=== Begin Enclosure ===

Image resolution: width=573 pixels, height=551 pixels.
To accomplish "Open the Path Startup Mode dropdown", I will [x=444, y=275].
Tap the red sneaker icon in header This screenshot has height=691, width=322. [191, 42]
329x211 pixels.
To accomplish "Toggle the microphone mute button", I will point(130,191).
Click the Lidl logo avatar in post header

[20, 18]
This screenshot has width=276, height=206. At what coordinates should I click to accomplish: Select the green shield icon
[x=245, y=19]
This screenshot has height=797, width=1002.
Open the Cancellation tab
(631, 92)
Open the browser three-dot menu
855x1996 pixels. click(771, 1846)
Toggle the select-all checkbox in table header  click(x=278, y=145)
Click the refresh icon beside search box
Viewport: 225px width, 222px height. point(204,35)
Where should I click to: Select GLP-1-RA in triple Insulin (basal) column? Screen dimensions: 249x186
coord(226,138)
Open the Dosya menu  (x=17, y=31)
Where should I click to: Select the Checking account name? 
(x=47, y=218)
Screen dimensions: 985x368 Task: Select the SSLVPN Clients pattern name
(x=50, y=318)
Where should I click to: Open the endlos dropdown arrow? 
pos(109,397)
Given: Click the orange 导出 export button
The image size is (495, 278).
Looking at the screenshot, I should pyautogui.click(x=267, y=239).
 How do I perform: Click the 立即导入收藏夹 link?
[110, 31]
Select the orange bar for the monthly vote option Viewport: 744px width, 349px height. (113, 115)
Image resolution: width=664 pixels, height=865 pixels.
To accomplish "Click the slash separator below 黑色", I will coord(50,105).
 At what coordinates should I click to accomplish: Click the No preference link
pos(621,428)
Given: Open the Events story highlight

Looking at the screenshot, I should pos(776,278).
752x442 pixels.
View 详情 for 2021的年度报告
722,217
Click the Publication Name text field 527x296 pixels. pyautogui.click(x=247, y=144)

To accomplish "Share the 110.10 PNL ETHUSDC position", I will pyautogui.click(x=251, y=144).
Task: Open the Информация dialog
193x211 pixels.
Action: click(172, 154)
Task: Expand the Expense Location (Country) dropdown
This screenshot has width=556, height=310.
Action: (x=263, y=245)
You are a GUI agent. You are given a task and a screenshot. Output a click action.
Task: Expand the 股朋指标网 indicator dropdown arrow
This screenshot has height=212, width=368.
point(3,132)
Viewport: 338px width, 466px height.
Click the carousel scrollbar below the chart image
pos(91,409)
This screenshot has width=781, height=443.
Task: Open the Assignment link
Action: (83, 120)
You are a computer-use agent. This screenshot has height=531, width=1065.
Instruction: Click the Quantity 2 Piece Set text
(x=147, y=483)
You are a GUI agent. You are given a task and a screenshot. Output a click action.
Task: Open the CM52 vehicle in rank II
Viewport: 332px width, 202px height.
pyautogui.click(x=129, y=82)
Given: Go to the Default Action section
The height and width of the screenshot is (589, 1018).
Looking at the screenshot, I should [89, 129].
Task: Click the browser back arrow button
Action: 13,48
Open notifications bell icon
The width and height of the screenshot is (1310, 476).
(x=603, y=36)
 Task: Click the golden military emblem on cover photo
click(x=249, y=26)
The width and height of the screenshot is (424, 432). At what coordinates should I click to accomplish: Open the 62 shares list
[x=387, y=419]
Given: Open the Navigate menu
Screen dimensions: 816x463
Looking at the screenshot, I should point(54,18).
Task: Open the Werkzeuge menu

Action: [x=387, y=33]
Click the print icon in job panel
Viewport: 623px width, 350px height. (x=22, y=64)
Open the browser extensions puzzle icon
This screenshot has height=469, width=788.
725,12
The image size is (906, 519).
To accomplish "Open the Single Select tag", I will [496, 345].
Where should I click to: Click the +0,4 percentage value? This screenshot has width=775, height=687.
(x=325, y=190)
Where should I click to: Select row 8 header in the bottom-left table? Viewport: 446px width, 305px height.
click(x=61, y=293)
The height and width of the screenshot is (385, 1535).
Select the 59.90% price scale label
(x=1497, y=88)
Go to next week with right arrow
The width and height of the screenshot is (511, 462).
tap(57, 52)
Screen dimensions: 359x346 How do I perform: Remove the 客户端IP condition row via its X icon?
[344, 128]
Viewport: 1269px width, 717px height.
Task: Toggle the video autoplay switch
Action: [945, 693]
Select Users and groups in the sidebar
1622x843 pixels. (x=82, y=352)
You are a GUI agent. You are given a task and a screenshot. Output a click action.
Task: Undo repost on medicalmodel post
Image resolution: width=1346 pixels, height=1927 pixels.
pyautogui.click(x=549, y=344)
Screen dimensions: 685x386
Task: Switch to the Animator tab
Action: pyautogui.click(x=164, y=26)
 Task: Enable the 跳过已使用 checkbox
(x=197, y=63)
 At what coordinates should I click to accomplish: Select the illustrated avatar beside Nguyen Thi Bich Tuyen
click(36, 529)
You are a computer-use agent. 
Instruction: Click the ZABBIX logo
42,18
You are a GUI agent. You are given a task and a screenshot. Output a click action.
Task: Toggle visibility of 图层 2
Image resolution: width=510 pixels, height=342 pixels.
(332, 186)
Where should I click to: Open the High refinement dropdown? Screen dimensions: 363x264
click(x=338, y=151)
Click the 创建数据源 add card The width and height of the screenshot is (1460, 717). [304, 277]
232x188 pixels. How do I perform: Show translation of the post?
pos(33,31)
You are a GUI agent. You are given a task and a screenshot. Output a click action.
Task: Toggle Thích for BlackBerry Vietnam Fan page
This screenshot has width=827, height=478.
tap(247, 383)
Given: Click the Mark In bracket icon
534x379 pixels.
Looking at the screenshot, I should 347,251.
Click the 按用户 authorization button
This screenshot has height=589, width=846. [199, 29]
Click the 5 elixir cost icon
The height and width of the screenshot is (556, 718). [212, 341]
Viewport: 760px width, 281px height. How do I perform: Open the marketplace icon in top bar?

=== End Enclosure ===

### Task to complete
Exactly as they appear above, set down all of the records once more.

### Task answer
Image resolution: width=573 pixels, height=551 pixels.
To accomplish "Open the Path Startup Mode dropdown", I will [x=444, y=275].
Tap the red sneaker icon in header This screenshot has height=691, width=322. [191, 42]
329x211 pixels.
To accomplish "Toggle the microphone mute button", I will point(130,191).
Click the Lidl logo avatar in post header

[20, 18]
This screenshot has width=276, height=206. At what coordinates should I click to accomplish: Select the green shield icon
[x=245, y=19]
This screenshot has height=797, width=1002.
Open the Cancellation tab
(631, 92)
Open the browser three-dot menu
855x1996 pixels. click(771, 1846)
Toggle the select-all checkbox in table header  click(x=278, y=145)
Click the refresh icon beside search box
Viewport: 225px width, 222px height. point(204,35)
Where should I click to: Select GLP-1-RA in triple Insulin (basal) column? Screen dimensions: 249x186
coord(226,138)
Open the Dosya menu  (x=17, y=31)
Where should I click to: Select the Checking account name? 
(x=47, y=218)
Screen dimensions: 985x368 Task: Select the SSLVPN Clients pattern name
(x=50, y=318)
Where should I click to: Open the endlos dropdown arrow? 
pos(109,397)
Given: Click the orange 导出 export button
The image size is (495, 278).
Looking at the screenshot, I should pyautogui.click(x=267, y=239).
 How do I perform: Click the 立即导入收藏夹 link?
[110, 31]
Select the orange bar for the monthly vote option Viewport: 744px width, 349px height. (113, 115)
Image resolution: width=664 pixels, height=865 pixels.
To accomplish "Click the slash separator below 黑色", I will coord(50,105).
 At what coordinates should I click to accomplish: Click the No preference link
pos(621,428)
Given: Open the Events story highlight

Looking at the screenshot, I should pos(776,278).
752x442 pixels.
View 详情 for 2021的年度报告
722,217
Click the Publication Name text field 527x296 pixels. pyautogui.click(x=247, y=144)

To accomplish "Share the 110.10 PNL ETHUSDC position", I will pyautogui.click(x=251, y=144).
Task: Open the Информация dialog
193x211 pixels.
Action: click(172, 154)
Task: Expand the Expense Location (Country) dropdown
This screenshot has width=556, height=310.
Action: (x=263, y=245)
You are a GUI agent. You are given a task and a screenshot. Output a click action.
Task: Expand the 股朋指标网 indicator dropdown arrow
This screenshot has height=212, width=368.
point(3,132)
Viewport: 338px width, 466px height.
Click the carousel scrollbar below the chart image
pos(91,409)
This screenshot has width=781, height=443.
Task: Open the Assignment link
Action: (83, 120)
You are a computer-use agent. This screenshot has height=531, width=1065.
Instruction: Click the Quantity 2 Piece Set text
(x=147, y=483)
You are a GUI agent. You are given a task and a screenshot. Output a click action.
Task: Open the CM52 vehicle in rank II
Viewport: 332px width, 202px height.
pyautogui.click(x=129, y=82)
Given: Go to the Default Action section
The height and width of the screenshot is (589, 1018).
Looking at the screenshot, I should [89, 129].
Task: Click the browser back arrow button
Action: 13,48
Open notifications bell icon
The width and height of the screenshot is (1310, 476).
(x=603, y=36)
 Task: Click the golden military emblem on cover photo
click(x=249, y=26)
The width and height of the screenshot is (424, 432). At what coordinates should I click to accomplish: Open the 62 shares list
[x=387, y=419]
Given: Open the Navigate menu
Screen dimensions: 816x463
Looking at the screenshot, I should point(54,18).
Task: Open the Werkzeuge menu

Action: [x=387, y=33]
Click the print icon in job panel
Viewport: 623px width, 350px height. (x=22, y=64)
Open the browser extensions puzzle icon
This screenshot has height=469, width=788.
725,12
The image size is (906, 519).
To accomplish "Open the Single Select tag", I will [496, 345].
Where should I click to: Click the +0,4 percentage value? This screenshot has width=775, height=687.
(x=325, y=190)
Where should I click to: Select row 8 header in the bottom-left table? Viewport: 446px width, 305px height.
click(x=61, y=293)
The height and width of the screenshot is (385, 1535).
Select the 59.90% price scale label
(x=1497, y=88)
Go to next week with right arrow
The width and height of the screenshot is (511, 462).
tap(57, 52)
Screen dimensions: 359x346 How do I perform: Remove the 客户端IP condition row via its X icon?
[344, 128]
Viewport: 1269px width, 717px height.
Task: Toggle the video autoplay switch
Action: [945, 693]
Select Users and groups in the sidebar
1622x843 pixels. (x=82, y=352)
You are a GUI agent. You are given a task and a screenshot. Output a click action.
Task: Undo repost on medicalmodel post
Image resolution: width=1346 pixels, height=1927 pixels.
pyautogui.click(x=549, y=344)
Screen dimensions: 685x386
Task: Switch to the Animator tab
Action: pyautogui.click(x=164, y=26)
 Task: Enable the 跳过已使用 checkbox
(x=197, y=63)
 At what coordinates should I click to accomplish: Select the illustrated avatar beside Nguyen Thi Bich Tuyen
click(36, 529)
You are a computer-use agent. 
Instruction: Click the ZABBIX logo
42,18
You are a GUI agent. You are given a task and a screenshot. Output a click action.
Task: Toggle visibility of 图层 2
Image resolution: width=510 pixels, height=342 pixels.
(332, 186)
Where should I click to: Open the High refinement dropdown? Screen dimensions: 363x264
click(x=338, y=151)
Click the 创建数据源 add card The width and height of the screenshot is (1460, 717). [304, 277]
232x188 pixels. How do I perform: Show translation of the post?
pos(33,31)
You are a GUI agent. You are given a task and a screenshot. Output a click action.
Task: Toggle Thích for BlackBerry Vietnam Fan page
This screenshot has width=827, height=478.
tap(247, 383)
Given: Click the Mark In bracket icon
534x379 pixels.
Looking at the screenshot, I should 347,251.
Click the 按用户 authorization button
This screenshot has height=589, width=846. [199, 29]
Click the 5 elixir cost icon
The height and width of the screenshot is (556, 718). [212, 341]
Viewport: 760px width, 281px height. How do I perform: Open the marketplace icon in top bar?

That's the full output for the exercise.